The court is considering another case this summer involving emergency medical exceptions to the abortion ban. In that case, the Biden administration sued the state of Idaho, where exemptions to its abortion ban are limited to life-threatening situations, arguing that federal law requires hospitals receiving funding of Medicare provide stabilizing care, including abortions, when a pregnant person’s health is poor. in danger.

Evelyn Hockstein/Reuters

The abortion pill has become a major access point to abortion amid increasing restrictions since the fall of Roe v. Wade.

In February, the Alabama Supreme Court ruled that frozen embryos are considered human and those who destroy them can be held liable for wrongful death, leading fertility clinics across the state to interrupt in vitro fertilization (IVF) treatments for fear of legal action.

As families across the state lost access to IVF treatments, they scrambled to meet widespread demand for a solution. In March, the state passed a law aimed at protecting IVF patients and providers from the legal liability imposed on them by the state court ruling. Although some services have resumed, at least one of the state’s few IVF providers announced it would stop its services completely by the end of the year, citing litigation concerns.
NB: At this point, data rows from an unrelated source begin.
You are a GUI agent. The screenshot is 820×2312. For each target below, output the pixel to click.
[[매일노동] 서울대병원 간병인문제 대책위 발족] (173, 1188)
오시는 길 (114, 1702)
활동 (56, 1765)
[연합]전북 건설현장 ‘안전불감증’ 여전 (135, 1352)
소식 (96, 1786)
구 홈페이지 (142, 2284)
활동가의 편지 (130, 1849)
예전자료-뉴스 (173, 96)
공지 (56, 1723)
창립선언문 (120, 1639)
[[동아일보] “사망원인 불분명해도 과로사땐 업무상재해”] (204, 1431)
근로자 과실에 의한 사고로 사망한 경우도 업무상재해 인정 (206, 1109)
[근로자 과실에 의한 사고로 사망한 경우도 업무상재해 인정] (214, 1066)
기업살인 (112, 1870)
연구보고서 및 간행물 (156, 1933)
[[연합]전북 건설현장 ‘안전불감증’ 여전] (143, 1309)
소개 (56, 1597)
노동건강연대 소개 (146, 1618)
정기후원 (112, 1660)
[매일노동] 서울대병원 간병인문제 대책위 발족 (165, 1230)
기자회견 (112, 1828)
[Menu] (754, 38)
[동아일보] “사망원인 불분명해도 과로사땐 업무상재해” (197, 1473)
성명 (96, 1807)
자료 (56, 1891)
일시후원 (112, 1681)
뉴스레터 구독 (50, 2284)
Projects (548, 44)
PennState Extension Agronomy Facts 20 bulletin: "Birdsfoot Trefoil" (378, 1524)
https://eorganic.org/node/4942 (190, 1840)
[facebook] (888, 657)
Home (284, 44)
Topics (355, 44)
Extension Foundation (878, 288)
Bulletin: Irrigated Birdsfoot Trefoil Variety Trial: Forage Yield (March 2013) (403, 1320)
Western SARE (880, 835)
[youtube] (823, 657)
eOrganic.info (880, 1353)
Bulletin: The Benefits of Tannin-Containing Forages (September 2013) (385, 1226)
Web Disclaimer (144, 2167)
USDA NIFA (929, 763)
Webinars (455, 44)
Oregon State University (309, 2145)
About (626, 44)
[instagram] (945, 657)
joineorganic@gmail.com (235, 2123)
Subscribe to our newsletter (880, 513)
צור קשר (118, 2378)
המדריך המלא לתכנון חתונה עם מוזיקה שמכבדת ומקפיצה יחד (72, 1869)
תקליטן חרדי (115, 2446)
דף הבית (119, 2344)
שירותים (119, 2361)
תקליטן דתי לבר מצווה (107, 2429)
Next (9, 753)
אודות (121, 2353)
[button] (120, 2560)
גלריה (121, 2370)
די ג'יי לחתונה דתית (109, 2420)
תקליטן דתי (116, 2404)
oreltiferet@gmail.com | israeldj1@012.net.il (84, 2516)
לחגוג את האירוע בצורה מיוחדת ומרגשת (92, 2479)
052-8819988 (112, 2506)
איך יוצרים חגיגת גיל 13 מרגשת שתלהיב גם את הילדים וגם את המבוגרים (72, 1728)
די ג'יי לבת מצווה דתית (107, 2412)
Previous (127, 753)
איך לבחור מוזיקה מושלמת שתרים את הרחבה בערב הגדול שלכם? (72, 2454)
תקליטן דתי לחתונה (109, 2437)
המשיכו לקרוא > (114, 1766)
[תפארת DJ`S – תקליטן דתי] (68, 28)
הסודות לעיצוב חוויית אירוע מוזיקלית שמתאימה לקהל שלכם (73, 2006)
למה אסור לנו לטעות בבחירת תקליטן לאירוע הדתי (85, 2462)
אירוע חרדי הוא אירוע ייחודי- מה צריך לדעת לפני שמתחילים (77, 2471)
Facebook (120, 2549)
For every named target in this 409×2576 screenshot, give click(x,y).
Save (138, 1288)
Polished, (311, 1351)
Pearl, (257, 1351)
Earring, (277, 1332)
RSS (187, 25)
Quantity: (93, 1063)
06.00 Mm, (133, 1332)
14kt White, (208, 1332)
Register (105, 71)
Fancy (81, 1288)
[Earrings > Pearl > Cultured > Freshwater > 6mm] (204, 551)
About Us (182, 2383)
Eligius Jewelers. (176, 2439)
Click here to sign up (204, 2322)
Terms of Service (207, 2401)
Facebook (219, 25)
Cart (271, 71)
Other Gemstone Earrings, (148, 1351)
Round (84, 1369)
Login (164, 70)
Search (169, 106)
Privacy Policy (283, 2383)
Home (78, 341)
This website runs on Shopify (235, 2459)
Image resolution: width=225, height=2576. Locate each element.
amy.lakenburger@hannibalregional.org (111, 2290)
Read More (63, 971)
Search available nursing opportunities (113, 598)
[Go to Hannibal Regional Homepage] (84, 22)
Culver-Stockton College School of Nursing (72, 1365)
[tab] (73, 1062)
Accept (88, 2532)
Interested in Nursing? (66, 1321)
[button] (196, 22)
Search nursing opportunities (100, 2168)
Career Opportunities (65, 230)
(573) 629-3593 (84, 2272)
Experts worry that other reproductive care services, like contraception, are also at stake amid a wave of misinformation that some say will soon intentionally create panic, as others confuse contraception emergency and abortion, for example.

Most abortion policies implemented after the Supreme Court overturned Roe were either directly triggered by that decision or issued by participating courts or state courts. In an effort to restore the issue of access to reproductive health, organizers across the country worked to secure measures to enshrine reproductive health rights in state constitutions on November ballots.

Colorado, Florida, Maryland and South Dakota got these measures on their state ballots, and New York and Nevada are likely to follow suit. Organizers in at least seven other states are working to do the same.

In addition to making it harder to challenge access to abortion services, organizers hope the measures will allow voters to send a message to politicians about what they want.